■ Selected extract:
記憶は明日のために強さになるものだよ。きっと。

Friday, March 02, 2007
10:57 PM

please don't ever wake me up.
currently listening to: Baby Don't Cry [Amuro Namie]

man, i still think i'm dreaming.

i'm really still lost for words.

let me just express my happiness for a while before i lend my shoulders to the people who need me.

i told the whole world to leave me alone before i collected my results cuz i was rather convinced that i won't be getting anything good, and now for those who sincerely waited and really left me alone today...

i scored 3 As, 1 B, A2 for GP and A1 for AO Math.
and somehow became the top arts student in tpjc.
totally unexpected.

gosh, told you i still think i'm dreaming.

not like it's outrageously good i know, but it's really waayy beyond my expectations.
wayyyyyyyyy too much.

oh and when i spoke on stage today, i forgot to thank mrs ting!!!
the teacher who taught me the most stuff!!!
the teacher who made my A for economics possible!!!
the teacher whom i look forward to having her lessons!!!
and i forgot to thank her??
*slaps myself repeatedly*

THANKS MRS TING.
i shall tell the whole world that you're the best econs teacher around.

not like she'll ever see this but...
it makes me feel a little better.
*sheepish*

and chinese was a B.
can you believe it.

■ Entries provided:
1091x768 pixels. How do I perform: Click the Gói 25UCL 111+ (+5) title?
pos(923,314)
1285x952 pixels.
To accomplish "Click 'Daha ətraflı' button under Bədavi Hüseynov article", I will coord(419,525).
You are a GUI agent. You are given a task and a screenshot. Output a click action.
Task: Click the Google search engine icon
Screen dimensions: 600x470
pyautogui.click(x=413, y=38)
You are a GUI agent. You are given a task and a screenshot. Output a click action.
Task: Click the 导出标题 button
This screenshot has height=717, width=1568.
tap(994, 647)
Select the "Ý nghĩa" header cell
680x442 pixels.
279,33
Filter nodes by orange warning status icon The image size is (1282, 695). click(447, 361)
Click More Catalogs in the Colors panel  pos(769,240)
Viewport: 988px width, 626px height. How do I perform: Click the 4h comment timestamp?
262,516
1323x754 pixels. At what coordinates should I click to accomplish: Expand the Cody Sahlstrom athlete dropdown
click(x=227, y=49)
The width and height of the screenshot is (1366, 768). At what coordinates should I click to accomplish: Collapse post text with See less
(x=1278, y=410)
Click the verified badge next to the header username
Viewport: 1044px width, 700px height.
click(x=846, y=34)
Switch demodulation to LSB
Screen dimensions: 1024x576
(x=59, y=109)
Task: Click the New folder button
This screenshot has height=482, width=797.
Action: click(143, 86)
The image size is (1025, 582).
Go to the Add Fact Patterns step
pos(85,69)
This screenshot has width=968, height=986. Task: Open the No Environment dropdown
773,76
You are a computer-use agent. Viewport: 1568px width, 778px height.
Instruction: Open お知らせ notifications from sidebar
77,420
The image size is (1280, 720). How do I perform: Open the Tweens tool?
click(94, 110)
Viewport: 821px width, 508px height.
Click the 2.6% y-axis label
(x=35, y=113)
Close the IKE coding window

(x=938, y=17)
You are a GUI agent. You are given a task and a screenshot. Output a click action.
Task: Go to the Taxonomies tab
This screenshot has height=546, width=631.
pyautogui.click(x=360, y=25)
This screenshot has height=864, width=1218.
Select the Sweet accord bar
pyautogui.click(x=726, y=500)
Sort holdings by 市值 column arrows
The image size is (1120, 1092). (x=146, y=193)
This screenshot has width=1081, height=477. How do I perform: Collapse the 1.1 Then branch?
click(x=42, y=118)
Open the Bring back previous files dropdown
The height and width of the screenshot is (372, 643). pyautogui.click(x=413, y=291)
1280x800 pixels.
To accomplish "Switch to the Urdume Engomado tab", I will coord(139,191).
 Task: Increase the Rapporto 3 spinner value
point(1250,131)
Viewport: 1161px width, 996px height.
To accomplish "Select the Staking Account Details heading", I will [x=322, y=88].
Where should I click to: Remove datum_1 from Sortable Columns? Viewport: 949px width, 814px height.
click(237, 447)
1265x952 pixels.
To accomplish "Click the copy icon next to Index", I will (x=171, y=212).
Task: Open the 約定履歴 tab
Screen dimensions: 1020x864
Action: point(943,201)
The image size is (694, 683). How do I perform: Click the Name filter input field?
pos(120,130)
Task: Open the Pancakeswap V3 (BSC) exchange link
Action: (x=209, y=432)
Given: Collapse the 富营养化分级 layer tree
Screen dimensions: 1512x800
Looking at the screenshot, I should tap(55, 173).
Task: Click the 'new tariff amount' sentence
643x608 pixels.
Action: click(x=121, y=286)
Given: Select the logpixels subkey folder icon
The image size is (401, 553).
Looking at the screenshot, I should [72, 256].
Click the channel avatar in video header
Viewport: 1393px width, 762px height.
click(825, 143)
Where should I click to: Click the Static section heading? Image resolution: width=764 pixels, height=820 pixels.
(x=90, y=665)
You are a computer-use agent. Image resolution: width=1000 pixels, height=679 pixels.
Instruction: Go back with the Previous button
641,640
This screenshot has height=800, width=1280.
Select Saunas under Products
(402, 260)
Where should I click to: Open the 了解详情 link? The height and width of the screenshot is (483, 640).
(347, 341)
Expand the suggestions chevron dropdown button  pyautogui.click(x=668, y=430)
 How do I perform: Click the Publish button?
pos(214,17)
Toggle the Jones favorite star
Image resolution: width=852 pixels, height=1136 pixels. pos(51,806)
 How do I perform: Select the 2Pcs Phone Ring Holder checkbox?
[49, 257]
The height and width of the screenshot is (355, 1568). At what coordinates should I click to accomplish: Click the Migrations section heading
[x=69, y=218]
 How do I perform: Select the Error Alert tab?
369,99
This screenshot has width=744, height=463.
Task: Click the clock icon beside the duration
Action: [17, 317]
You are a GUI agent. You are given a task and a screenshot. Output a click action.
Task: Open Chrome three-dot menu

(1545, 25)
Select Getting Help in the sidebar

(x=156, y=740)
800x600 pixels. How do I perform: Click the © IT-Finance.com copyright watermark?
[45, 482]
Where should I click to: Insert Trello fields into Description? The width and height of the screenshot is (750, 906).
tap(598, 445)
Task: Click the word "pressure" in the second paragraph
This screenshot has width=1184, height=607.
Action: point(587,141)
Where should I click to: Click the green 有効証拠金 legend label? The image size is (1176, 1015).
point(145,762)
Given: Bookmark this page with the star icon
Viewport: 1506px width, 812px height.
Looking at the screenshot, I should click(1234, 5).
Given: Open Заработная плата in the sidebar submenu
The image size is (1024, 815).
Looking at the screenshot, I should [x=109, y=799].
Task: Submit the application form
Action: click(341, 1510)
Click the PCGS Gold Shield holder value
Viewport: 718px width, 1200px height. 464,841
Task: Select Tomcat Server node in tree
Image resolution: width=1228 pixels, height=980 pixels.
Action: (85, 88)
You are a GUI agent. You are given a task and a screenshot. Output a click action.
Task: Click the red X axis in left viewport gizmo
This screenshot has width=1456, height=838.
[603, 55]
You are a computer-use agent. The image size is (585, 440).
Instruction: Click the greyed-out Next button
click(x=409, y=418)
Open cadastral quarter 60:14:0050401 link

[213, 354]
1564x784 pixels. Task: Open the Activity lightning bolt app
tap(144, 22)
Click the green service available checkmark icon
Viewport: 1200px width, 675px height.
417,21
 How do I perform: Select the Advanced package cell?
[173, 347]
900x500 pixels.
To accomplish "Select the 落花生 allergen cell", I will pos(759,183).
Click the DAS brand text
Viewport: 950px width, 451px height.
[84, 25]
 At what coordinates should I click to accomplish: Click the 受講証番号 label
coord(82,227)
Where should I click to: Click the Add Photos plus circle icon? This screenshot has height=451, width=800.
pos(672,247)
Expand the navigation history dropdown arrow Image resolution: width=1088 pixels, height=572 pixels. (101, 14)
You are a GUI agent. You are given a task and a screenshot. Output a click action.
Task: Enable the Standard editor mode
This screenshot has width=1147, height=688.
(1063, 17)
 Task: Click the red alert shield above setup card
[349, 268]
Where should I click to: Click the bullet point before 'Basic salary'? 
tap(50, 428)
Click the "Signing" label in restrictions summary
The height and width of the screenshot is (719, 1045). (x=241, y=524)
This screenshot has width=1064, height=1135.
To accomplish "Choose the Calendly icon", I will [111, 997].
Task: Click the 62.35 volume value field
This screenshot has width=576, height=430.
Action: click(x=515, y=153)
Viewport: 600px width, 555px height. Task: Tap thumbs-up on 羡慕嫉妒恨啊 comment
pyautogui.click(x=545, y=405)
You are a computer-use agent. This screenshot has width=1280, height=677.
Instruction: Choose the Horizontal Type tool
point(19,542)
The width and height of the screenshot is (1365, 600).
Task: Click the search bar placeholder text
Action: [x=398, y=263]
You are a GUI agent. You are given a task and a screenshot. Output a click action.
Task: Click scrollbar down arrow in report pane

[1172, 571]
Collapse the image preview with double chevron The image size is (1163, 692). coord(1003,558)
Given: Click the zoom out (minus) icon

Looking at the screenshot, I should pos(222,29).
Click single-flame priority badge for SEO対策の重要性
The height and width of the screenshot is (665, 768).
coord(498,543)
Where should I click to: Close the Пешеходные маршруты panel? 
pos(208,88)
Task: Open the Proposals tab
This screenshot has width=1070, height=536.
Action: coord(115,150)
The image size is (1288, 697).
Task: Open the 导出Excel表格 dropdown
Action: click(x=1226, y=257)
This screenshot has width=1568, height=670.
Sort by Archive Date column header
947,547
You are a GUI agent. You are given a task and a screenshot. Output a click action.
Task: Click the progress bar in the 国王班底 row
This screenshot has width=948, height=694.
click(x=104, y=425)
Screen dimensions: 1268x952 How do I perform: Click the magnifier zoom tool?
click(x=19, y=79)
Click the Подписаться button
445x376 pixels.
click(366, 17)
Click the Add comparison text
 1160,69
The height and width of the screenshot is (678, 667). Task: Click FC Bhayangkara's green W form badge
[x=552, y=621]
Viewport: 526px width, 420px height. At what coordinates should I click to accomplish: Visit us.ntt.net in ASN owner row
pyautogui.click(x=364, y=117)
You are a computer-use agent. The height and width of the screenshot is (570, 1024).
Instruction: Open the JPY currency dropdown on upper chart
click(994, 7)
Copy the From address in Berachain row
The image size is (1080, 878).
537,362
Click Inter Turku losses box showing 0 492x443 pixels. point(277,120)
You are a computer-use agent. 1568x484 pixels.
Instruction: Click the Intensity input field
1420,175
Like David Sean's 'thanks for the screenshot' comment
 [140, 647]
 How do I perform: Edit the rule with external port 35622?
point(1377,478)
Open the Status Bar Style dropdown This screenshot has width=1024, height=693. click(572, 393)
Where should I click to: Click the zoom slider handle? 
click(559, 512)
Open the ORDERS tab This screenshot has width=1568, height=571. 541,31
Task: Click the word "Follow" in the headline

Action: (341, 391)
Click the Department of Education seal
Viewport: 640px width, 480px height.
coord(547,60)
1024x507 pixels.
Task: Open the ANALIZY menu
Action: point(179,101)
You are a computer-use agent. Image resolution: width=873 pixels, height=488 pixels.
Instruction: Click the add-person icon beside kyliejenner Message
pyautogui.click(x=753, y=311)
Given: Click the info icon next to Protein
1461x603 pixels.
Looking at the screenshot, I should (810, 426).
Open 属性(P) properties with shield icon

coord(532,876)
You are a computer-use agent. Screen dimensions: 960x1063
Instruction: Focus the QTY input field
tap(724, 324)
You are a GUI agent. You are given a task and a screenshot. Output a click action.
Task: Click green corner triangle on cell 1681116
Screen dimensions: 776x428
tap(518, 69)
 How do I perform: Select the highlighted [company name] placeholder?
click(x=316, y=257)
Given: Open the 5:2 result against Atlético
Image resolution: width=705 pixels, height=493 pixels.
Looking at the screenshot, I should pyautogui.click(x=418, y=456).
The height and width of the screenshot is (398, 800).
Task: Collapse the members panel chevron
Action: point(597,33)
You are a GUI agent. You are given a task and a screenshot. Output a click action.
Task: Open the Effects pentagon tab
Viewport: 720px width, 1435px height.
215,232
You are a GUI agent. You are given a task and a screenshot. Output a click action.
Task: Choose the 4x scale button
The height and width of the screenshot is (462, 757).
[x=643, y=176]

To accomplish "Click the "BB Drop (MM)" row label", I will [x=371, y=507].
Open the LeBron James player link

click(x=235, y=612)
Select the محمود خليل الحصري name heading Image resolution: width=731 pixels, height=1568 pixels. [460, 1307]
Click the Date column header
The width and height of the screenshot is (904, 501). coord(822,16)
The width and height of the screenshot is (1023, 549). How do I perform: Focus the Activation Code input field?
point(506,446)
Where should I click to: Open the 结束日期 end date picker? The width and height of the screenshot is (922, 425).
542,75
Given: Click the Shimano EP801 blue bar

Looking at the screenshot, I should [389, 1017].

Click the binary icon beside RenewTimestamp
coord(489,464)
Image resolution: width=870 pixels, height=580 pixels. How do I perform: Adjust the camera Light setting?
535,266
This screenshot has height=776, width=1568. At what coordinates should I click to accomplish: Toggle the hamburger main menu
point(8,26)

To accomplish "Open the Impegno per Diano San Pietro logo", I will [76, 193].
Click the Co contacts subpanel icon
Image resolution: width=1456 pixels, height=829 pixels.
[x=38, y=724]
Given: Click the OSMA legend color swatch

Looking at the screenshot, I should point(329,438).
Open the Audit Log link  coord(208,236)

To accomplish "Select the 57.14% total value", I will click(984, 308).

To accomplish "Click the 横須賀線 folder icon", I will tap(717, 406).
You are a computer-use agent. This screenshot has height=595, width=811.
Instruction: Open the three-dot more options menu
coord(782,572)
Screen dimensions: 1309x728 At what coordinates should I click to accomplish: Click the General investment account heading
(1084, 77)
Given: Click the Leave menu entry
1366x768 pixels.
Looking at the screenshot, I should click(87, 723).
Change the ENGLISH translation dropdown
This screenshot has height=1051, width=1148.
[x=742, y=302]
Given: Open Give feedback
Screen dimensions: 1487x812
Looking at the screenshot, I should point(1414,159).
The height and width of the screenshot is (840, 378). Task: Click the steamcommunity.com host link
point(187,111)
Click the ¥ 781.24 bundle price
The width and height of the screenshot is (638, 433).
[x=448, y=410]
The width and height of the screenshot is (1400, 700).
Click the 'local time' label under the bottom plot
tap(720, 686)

■ Questions:
a: Edit the blog post, starting with "currently listening to: Baby" and going on through "for AO Math.", so that "results" is replaced with "grades".
b: Resume the blog post about exam results after its final line.
The records are separate material and have no connection to the blog post.

■ Results:
a:
currently listening to: Baby Don't Cry [Amuro Namie]

man, i still think i'm dreaming.

i'm really still lost for words.

let me just express my happiness for a while before i lend my shoulders to the people who need me.

i told the whole world to leave me alone before i collected my grades cuz i was rather convinced that i won't be getting anything good, and now for those who sincerely waited and really left me alone today...

i scored 3 As, 1 B, A2 for GP and A1 for AO Math.

b:
i can't believe it myself.
damn disappointed, wonder what mr henry low will say.

well, to sum it up,
economics was possible through hard work.
history was possible through practice.
ao math was possible through interest.
gp was possible through class discussions.
chinese was a major dissapointment.
literature was... i really dunno how it happened.
maybe it was the countless extra lectures we had.

but the teachers and 05A02 are really the reasons for it all lah.
i'm sure i would have failed GP if i wasn't in 05A02 and didn't have mrs toh as my GP tutor.

haii. so overwhelmed.
before i forgot this unbelievable moment in the days to come, let me just say it again:

sincere heartfelt thanks to mr gay, mrs ting, mdm yang, mrs toh, mr low, ms lee, ms lam, mr reynolds and mr dan for all the hard work put in to make me, or rather, us to all graduate without any tears of dissappointment.

and deepest gratitude to 05A02, especially my happy family, because this would not have been possible without any of you. you guys have not only given me so many fun memories in this arduous JC experience, but also helped me to achieve such results simply by being the loud, dynamic, hyper class that 05A02 is renowned for.

greatest appreciation to my family for putting up with my tantrums and deliberate isolation during the mugging period, and yet still tell me that they'll support me no matter how bad my grades are.


man, how i wished i had this script when i was stammering on stage just now.


記憶は明日のために強さになるものだよ。きっと。

one-liner



人间有情, 何必有情?
你想过我吗? 想起又怎样?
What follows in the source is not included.